大島:実は、私は明確に告知義務のルールを決めてしまうことには懐疑的なのです。たとえば、告知義務の期間を「自殺の場合は5年間とする」と決めたとします。そうすると何が起こるかといえば、間違いなく「5年と1日経ったらもう告知しなくていい」と逆にとらえられるだけでしょう。

ですが、現在のように「知っていたら契約しなかったかもしれないような事実はすべて告知しなさい」という非常にふわっとしたルールであれば、不動産業者は「これを告知しなかったらまずいんじゃないか」と身構えるはずです。迷った上で、 安全策を取るなら「とりあえず告知しておこう」という判断をするでしょう。あらゆることが「あいまい」なことのメリットとして、そうした作用を期待できるというのが私の考えです。

それに、司法の判断は別にして、何年経ったからもう大丈夫などということは大家や不動産業者が判断することではありませんし、そもそもその物件に住む本人の判断を尊重すべきなのです。

便器を歯ブラシで磨いて、その後薬品で消毒して、「もうきれいだからこれで歯も磨けます」と言われても、やっぱり嫌な人は嫌なわけですよね。気のせいだとか非科学的だとかいわれても、そんなの関係ないわけです。
情報はすべて出す、その上で、気にするか気にしないかはあなた次第というのが、最もフェアなやり方なのではないでしょうか。

◆◆◆

宅建業法の告知義務について、「非常にあいまいなことにメリットがある」という大島さんの指摘には、なるほどと納得させられました。事故物件公示サイトというと、オカルト的な怖いもの見たさのような印象を受けるかもしれませんが、決してそのようなスタンスではなく、その運営方針からは消費者保護の意識がとても強く感じられます(第3回に続く)。

【第1回、第3回はこちら】
第1回 圧力があっても削除しない! 【大島てる】が事故物件にこだわる意外な理由とは?

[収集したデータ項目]
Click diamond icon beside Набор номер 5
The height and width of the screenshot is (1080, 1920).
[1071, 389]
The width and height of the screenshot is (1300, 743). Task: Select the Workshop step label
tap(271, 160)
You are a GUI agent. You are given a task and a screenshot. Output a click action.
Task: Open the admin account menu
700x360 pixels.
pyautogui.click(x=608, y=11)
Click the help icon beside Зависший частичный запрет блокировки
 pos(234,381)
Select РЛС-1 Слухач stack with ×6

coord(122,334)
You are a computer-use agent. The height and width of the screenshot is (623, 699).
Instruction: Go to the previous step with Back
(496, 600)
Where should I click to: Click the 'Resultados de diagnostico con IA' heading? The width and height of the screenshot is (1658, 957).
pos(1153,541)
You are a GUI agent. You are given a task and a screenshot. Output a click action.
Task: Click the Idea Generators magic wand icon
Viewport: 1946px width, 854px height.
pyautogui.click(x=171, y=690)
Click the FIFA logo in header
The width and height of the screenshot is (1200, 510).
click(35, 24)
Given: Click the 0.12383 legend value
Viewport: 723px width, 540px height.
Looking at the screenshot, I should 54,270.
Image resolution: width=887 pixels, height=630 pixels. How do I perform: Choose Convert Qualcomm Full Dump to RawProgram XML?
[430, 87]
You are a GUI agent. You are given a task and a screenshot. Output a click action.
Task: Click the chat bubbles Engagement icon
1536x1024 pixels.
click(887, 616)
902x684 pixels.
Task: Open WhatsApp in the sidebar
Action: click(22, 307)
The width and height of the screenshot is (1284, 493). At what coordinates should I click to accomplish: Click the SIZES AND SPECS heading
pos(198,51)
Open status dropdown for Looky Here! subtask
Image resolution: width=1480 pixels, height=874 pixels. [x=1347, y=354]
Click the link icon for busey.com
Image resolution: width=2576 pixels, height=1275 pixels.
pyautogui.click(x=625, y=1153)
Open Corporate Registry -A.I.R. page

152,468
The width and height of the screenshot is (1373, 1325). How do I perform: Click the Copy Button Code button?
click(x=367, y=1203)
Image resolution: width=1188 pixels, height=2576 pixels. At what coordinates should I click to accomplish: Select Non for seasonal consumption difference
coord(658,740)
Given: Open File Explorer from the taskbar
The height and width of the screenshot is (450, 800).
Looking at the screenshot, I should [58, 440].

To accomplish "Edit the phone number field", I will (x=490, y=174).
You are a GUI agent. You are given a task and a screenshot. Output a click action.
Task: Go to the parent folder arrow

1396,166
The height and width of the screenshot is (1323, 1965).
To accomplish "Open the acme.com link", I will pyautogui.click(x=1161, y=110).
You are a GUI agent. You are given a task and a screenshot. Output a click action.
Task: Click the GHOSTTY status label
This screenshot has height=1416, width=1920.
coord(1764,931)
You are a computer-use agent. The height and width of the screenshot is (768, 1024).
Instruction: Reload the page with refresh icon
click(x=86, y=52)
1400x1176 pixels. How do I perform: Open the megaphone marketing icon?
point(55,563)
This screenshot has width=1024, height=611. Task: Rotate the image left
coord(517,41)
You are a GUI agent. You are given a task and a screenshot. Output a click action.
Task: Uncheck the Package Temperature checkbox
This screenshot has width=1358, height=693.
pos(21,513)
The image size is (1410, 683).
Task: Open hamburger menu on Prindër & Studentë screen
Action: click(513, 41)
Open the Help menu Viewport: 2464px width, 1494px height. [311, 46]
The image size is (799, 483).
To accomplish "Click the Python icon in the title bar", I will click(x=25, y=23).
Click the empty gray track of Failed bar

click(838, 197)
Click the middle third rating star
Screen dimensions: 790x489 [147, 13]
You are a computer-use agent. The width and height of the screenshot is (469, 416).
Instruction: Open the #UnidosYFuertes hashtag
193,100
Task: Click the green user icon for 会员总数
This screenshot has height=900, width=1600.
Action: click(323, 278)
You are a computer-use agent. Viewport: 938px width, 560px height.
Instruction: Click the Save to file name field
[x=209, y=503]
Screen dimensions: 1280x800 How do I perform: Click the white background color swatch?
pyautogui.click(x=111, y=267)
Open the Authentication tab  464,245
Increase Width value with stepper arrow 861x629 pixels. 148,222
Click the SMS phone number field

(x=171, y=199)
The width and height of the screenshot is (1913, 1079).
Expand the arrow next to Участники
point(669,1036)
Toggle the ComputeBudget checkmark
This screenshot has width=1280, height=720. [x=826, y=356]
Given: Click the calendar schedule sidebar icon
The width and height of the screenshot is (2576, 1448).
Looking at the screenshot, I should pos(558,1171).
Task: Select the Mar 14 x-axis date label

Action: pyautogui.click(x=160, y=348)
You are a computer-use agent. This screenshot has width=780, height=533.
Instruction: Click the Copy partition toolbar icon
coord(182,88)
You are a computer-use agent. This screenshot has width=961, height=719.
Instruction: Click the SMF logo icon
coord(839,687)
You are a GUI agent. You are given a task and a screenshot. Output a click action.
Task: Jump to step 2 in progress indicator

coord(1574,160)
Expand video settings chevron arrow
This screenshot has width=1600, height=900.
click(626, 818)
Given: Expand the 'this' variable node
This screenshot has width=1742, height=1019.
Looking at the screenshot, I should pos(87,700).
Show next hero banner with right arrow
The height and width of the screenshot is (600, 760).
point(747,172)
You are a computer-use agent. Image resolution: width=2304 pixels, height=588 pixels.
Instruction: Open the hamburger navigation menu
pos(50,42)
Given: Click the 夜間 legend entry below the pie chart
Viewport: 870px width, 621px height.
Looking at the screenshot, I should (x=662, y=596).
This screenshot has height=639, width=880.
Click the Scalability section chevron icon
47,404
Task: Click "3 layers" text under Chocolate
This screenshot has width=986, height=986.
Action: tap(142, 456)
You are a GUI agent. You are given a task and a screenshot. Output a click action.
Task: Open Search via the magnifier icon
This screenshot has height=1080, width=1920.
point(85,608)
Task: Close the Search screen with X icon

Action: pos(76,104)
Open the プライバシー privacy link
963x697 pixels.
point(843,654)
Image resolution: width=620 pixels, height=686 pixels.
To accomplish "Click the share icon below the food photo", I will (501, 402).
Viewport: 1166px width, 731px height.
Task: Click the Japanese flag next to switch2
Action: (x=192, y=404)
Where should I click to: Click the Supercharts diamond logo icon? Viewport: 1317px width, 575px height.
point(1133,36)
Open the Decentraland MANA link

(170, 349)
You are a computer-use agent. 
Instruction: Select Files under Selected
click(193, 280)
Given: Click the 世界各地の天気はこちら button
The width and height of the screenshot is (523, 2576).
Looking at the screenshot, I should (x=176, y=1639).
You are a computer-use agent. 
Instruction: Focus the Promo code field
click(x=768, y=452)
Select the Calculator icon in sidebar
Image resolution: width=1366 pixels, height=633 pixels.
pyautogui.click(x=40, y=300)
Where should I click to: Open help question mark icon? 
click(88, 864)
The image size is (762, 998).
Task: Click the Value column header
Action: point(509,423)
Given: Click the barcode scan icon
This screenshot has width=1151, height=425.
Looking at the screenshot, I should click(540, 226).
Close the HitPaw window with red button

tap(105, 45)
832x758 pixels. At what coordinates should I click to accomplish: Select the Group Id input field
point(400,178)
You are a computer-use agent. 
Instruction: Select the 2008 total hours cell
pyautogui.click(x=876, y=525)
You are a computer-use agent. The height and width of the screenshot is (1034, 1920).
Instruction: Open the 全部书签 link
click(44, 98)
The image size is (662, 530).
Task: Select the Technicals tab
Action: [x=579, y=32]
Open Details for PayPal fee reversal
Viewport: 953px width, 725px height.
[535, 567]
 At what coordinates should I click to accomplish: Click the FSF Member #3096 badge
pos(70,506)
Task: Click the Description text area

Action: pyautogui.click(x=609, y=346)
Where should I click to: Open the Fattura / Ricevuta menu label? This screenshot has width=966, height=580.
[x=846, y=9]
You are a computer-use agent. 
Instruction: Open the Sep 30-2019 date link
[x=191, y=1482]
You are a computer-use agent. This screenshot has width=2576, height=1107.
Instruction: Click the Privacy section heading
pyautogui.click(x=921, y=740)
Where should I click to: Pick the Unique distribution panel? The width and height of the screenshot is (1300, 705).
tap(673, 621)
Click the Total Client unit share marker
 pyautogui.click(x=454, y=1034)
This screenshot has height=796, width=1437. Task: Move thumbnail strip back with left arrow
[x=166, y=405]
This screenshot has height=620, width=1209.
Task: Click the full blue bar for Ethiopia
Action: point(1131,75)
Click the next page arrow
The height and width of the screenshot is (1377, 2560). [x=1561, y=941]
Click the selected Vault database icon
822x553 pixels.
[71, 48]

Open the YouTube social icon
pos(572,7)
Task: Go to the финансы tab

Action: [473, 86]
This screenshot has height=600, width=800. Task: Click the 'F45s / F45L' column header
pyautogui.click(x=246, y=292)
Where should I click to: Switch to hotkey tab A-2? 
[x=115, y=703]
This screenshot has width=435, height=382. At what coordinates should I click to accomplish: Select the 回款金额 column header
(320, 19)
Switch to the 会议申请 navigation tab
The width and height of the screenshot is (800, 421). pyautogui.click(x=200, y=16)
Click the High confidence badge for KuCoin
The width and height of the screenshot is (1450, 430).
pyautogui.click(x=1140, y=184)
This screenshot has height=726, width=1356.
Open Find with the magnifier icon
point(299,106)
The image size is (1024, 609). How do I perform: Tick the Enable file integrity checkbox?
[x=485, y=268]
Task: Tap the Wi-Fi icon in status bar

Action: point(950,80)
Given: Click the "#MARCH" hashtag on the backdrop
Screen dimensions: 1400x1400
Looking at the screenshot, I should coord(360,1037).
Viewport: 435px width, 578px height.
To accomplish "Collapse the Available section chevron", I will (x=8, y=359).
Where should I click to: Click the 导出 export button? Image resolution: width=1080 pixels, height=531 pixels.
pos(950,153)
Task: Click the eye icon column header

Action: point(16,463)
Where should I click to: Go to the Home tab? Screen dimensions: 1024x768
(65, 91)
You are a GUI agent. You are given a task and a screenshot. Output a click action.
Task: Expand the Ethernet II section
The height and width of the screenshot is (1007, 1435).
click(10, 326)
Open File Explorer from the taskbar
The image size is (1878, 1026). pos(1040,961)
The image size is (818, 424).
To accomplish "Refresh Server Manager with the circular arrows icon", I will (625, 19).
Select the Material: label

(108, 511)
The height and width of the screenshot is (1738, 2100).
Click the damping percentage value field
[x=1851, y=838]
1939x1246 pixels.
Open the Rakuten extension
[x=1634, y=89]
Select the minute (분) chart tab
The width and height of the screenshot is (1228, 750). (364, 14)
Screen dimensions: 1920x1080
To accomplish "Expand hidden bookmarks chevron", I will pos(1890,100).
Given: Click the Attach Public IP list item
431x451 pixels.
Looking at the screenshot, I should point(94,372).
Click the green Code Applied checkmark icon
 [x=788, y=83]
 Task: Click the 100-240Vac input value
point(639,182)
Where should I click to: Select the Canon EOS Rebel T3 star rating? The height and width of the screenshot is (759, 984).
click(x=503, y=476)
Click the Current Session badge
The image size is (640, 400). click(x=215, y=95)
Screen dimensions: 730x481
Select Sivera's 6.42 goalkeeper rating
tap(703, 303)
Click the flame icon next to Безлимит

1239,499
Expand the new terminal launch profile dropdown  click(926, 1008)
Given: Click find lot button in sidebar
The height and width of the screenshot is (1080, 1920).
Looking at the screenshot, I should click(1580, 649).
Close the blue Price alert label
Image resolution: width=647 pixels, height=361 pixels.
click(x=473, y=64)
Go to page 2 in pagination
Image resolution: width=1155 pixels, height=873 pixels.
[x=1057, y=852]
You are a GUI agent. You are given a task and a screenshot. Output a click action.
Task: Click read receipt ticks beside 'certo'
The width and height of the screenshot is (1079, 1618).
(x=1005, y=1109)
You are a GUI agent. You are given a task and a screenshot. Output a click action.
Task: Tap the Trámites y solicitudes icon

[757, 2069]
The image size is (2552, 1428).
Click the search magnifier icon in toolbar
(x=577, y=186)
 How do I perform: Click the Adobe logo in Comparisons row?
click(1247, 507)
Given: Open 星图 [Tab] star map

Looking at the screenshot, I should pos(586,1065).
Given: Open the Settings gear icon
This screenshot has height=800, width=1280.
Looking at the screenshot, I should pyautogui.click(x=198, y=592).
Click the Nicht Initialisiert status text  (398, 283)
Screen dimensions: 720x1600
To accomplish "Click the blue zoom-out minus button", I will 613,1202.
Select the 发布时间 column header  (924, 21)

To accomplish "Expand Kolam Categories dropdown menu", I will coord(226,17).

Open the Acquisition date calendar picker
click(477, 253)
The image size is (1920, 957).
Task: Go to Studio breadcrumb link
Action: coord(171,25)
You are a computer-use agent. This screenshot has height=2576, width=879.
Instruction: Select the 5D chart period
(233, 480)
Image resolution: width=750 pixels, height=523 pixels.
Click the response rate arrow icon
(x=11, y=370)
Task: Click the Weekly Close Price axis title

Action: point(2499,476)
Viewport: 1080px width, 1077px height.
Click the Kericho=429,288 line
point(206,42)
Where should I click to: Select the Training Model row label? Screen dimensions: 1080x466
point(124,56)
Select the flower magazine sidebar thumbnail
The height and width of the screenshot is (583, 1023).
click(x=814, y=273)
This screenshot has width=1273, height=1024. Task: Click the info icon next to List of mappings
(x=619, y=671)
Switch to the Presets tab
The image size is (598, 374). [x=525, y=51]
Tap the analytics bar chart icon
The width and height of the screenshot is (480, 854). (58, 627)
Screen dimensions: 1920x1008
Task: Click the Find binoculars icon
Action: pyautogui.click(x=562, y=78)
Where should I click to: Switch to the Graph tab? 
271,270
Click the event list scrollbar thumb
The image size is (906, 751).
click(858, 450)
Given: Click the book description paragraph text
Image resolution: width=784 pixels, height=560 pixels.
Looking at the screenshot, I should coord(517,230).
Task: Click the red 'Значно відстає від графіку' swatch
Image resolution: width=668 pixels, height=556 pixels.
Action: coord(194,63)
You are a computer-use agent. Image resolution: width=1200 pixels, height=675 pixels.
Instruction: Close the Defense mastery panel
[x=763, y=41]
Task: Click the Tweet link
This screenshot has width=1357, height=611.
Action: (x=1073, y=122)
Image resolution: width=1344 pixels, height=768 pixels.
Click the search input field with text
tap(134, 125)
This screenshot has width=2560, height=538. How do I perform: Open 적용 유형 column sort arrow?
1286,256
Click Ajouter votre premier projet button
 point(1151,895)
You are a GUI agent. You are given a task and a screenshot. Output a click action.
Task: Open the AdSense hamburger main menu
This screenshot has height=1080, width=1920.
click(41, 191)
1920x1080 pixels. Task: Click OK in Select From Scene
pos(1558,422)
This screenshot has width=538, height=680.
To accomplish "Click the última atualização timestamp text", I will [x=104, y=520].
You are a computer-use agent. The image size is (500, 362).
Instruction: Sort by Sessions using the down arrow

課題:
A – 事故物件の告知義務についての文章にある「情報はすべて出す、その上で、気にするか気にしないかはあなた次第というのが、最もフェアなやり方なのではないでしょうか。」という一文を英語に訳せ。
B – 記録の冒頭から「coord(122,334)」を含む行までを、「screenshot」を「image」に置き換え、ほかは一切変えずに書き直せ。

各課題の出力:
A – Disclose all the information, and then leave it up to you whether it bothers you or not: isn't that the fairest way to go about it?

B –
Click diamond icon beside Набор номер 5
The height and width of the image is (1080, 1920).
[1071, 389]
The width and height of the image is (1300, 743). Task: Select the Workshop step label
tap(271, 160)
You are a GUI agent. You are given a task and a image. Output a click action.
Task: Open the admin account menu
700x360 pixels.
pyautogui.click(x=608, y=11)
Click the help icon beside Зависший частичный запрет блокировки
 pos(234,381)
Select РЛС-1 Слухач stack with ×6

coord(122,334)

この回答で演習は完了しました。